İnsanların nasıl kendilerine dokunana kadar rölativist olduklarının başka bir örneği daha. Oldukça rölativist bir kimse anne ya da baba olur. Küçük bir çocukları vardır. Küçük çocuk trafiğin tam ortasında karşıdan karşıya geçmek ister. “Peki, küçük Johnny ya da Küçük Susie bu senin realiten, eğer sen bu arabaların var olmadığını düşünüyorsan, ben onların var olduğuna inanmaya zorlamayacağım seni.” Hayır! “Kaldırımda kal, bu arabaların önünden yürüyemezsin, bu arabalar reel. Doğru olan budur.” “Anne/baba sen bir totalitersin!”
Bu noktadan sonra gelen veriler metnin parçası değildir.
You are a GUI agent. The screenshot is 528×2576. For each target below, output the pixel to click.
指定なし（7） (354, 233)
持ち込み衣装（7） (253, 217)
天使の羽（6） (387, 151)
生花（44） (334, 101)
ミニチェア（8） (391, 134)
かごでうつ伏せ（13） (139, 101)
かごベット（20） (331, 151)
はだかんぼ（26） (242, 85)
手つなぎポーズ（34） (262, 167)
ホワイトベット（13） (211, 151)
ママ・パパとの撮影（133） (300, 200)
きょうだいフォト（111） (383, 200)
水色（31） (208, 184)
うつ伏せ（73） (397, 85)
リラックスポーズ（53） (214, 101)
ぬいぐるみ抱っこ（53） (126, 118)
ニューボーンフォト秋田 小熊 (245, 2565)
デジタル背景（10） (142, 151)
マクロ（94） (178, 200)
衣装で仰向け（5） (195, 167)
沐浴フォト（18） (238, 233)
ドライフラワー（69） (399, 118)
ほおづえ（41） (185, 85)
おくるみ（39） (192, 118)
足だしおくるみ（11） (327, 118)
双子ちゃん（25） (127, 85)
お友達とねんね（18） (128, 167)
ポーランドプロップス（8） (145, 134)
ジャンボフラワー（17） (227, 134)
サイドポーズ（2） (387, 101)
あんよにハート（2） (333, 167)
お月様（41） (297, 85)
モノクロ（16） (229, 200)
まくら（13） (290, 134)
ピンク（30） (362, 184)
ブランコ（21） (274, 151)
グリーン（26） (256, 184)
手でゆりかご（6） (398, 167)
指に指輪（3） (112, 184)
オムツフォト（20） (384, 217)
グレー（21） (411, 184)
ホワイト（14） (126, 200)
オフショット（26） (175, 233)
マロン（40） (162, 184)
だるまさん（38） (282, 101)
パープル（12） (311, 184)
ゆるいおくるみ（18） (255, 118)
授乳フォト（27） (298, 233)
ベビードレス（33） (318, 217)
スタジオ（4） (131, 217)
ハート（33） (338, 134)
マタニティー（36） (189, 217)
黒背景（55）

Şunu anlamalıyız: İnsanların reel dünyayı yaşama ya da yaşayabilme şekli bu değildir. Biz gerçekten bu rölativizmin üzerine gitmeliyiz, çünkü bunun zararı çok fazladır. Yalnızca insanları dünyayı kavramak ve dünya hakkında bir şeyler öğrenmekten alıkoymaz; aynı zamanda süregelen bütün korkunç tecavüzlerde harekete geçmekten de alıkoyar. Onlara hiçbir şeyden emin olamayacaklarını ya da bu rölativist kimlik politikası nedeniyle bunun onların “işi” olmadığını söyleyerek onları felç eder. Bu konuda bir şey yapmak başka birinin “işidir” ve siz nasıl olur da kalkıp “benim mülkiyetim” olan bir şeyi dert edip bu konuda harekete geçersiniz? Benim yaşadığım baskı bana aittir. Birinin kampüse gidip elinde polisin öldürdüğü insanların fotoğraflarını içeren bir posterle dolaştığını ve başka birinin de çıkıp “O elinde tuttuğun posterden hoşlanmadım, kendimi güvende hissetmememe sebep oluyorsun.” dediğini hatırlıyorum. Vah vah! Peki ya dünyadaki diğer güvende olmayan halk yığınları ne olacak? Dünyada güvende olup yaşayamayan kadınlar ne olacak? Şehirlerin kenar mahallelerinde polis tarafından vurulan, her gün bu sistemin günlük işleyişi nedeniyle işkence gören kişiler ne olacak? Peki ya çevreye olup bitenlere ne diyeceksiniz? Kendi ülkelerinde emperyalizmin sebep olduğu kargaşa nedeniyle sınırı kendi başlarına geçip bu ülkeye, Orta Amerika’ya gönderilen ve buraya gelir gelmez o korkunç muameleye maruz kalan çocuklar ne olacak? Siz kendinize biraz daha güvenli, biraz daha ayrıcalıklı bir yer yaratmaya çalışırken tüm bu olup bitenler ne olacak? Reel dünyaya gidip gerçekten ne olup bittiğine ve ne yapılması gerektiğine bakmaya ne dersiniz? Bu, serzeniş saçmalığına bir son verin ve halk yığınlarının kendilerini güvende hissedebilecekleri ve nefes alabilecekleri bir dünya yaratmak için gerçekten neye ihtiyaç olduğundan bahsedelim.